Work required: Please turn the entries below into a numbered list, from the line with "Viewport: 418px width, 470px" up to and including the line with "Action: point(24,289)", skipping any blank lines.

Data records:
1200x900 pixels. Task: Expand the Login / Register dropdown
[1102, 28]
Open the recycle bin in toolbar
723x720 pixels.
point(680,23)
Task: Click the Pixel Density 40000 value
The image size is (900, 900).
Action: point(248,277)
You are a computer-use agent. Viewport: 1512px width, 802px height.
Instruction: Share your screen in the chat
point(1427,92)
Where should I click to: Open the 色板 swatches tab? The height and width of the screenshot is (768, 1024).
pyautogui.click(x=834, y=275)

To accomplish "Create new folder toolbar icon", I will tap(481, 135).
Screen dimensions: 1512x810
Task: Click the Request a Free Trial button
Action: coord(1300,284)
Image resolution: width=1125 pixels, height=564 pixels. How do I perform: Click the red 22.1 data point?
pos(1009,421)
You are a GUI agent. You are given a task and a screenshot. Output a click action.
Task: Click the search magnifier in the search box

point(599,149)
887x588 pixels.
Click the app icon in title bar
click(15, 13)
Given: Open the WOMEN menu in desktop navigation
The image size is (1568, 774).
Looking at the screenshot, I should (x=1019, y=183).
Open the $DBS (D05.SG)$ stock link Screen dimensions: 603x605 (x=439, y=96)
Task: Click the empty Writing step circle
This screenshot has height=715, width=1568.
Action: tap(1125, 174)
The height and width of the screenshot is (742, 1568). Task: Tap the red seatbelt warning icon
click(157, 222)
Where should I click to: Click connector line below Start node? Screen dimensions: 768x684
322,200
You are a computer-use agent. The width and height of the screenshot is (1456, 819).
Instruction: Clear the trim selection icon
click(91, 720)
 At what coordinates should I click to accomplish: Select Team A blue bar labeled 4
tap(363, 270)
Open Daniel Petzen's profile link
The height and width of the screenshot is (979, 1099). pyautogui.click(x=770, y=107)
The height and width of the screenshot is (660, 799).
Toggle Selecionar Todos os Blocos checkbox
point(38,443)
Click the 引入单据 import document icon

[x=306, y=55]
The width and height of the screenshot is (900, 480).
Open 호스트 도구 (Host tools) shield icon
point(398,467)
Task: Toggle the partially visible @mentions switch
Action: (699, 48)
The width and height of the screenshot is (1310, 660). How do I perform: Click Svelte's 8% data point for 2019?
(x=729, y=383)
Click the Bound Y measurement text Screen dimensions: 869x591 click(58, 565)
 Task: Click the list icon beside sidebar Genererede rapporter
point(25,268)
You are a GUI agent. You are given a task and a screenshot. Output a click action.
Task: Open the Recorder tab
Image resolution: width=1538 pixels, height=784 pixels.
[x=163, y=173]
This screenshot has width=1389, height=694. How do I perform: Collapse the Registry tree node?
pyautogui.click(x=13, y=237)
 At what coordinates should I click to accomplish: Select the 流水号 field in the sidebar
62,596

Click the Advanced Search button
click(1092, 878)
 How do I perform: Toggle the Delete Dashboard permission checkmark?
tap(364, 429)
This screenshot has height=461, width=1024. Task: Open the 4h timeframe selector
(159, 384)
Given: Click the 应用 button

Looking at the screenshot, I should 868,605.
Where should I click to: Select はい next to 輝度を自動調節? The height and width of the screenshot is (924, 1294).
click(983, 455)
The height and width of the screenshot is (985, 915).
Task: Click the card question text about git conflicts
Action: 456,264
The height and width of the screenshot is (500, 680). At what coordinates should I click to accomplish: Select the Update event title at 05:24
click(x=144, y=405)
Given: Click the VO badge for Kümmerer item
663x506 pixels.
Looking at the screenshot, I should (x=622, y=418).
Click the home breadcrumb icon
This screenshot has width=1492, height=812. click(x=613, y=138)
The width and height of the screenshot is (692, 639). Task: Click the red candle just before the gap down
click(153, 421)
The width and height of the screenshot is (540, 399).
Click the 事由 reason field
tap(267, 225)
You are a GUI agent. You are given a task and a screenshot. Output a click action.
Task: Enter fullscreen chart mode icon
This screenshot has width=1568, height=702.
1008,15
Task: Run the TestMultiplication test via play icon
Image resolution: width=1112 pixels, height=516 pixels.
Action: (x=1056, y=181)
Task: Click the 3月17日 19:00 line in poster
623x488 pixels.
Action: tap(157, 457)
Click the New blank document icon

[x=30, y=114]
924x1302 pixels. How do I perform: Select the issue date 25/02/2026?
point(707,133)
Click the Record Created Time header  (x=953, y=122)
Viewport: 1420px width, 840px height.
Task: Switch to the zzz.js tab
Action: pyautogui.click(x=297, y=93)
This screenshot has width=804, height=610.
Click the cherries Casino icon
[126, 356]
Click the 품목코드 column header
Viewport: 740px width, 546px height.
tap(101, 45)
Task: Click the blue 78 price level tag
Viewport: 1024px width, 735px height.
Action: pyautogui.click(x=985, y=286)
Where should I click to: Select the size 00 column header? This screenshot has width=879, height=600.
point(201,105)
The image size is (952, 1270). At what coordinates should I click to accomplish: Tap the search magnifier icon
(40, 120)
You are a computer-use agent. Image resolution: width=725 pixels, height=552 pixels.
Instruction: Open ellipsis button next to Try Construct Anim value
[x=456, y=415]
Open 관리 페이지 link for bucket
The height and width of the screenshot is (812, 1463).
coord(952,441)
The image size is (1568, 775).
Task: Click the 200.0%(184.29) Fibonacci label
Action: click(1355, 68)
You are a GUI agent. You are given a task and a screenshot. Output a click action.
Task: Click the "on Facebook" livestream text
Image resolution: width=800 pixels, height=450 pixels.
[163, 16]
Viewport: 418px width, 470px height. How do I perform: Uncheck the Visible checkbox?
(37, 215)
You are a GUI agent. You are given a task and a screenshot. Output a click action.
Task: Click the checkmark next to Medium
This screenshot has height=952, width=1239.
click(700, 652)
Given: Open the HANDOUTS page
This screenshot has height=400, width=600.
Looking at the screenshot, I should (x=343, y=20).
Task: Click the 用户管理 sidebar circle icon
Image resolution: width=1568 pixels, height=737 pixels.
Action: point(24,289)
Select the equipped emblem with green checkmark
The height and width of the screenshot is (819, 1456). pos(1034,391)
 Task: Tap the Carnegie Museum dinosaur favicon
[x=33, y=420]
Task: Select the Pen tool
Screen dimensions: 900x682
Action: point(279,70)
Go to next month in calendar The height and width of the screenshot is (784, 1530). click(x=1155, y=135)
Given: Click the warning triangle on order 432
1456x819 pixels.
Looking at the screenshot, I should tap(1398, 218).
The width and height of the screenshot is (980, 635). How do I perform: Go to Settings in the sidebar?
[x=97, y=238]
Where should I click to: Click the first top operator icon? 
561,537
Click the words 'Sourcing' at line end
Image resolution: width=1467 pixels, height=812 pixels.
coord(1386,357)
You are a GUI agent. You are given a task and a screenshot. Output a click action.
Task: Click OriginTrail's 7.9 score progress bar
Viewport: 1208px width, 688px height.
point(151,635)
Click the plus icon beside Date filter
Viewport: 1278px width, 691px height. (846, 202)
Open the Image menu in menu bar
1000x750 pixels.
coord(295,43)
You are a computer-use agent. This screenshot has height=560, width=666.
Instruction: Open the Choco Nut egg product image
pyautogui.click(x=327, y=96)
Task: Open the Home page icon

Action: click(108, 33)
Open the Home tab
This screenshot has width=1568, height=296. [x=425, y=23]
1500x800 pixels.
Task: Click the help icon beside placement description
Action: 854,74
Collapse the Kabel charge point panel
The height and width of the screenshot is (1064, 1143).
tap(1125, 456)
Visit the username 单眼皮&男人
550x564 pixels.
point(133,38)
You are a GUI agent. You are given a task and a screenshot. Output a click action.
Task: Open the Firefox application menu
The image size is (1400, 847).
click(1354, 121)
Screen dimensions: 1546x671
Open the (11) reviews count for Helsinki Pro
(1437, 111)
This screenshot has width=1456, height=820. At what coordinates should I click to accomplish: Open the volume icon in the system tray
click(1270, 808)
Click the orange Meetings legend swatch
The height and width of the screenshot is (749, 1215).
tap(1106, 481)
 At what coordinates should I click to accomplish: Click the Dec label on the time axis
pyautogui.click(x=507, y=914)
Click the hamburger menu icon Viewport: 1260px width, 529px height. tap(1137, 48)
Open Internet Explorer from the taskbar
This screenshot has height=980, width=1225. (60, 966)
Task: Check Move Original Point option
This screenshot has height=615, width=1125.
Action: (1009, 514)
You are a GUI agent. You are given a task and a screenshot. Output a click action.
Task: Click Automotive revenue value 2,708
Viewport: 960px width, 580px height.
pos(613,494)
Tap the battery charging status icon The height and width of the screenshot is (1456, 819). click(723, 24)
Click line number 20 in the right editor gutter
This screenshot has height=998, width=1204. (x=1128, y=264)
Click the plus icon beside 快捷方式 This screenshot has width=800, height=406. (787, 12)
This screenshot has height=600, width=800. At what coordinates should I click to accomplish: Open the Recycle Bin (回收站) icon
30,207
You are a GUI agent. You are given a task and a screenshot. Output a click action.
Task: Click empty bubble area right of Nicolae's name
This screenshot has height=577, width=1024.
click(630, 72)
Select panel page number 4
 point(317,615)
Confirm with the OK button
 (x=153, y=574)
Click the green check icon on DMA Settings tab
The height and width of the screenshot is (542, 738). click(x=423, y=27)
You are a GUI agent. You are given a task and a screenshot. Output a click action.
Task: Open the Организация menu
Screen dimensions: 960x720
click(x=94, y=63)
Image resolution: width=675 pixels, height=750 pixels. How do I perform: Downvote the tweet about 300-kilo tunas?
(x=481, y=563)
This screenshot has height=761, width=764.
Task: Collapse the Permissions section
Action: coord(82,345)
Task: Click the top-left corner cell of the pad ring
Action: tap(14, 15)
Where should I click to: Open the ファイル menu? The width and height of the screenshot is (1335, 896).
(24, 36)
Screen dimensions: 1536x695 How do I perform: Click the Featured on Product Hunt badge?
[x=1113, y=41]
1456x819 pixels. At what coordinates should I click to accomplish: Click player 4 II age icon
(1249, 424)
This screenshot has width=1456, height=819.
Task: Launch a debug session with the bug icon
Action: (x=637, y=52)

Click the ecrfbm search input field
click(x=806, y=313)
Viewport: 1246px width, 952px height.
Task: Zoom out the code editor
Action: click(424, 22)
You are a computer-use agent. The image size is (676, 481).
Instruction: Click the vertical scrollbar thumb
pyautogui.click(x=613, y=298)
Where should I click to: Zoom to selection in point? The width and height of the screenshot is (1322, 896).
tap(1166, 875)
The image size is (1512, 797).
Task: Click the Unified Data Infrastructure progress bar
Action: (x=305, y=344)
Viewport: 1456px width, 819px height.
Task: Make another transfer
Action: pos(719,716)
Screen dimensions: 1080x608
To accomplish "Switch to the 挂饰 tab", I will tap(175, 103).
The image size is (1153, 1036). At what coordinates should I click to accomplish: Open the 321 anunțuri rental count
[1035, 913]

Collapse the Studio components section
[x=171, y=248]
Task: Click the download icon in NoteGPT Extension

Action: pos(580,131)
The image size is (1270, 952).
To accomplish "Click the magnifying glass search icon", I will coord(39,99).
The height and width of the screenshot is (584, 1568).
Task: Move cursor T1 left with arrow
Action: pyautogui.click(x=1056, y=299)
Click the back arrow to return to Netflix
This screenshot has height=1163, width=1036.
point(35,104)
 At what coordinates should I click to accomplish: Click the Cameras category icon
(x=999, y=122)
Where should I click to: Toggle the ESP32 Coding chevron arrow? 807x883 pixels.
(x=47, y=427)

Written solution:
1. Viewport: 418px width, 470px height. How do I perform: Uncheck the Visible checkbox?
2. (37, 215)
3. You are a GUI agent. You are given a task and a screenshot. Output a click action.
4. Task: Click the checkmark next to Medium
5. This screenshot has height=952, width=1239.
6. click(700, 652)
7. Given: Open the HANDOUTS page
8. This screenshot has height=400, width=600.
9. Looking at the screenshot, I should (x=343, y=20).
10. Task: Click the 用户管理 sidebar circle icon
11. Image resolution: width=1568 pixels, height=737 pixels.
12. Action: point(24,289)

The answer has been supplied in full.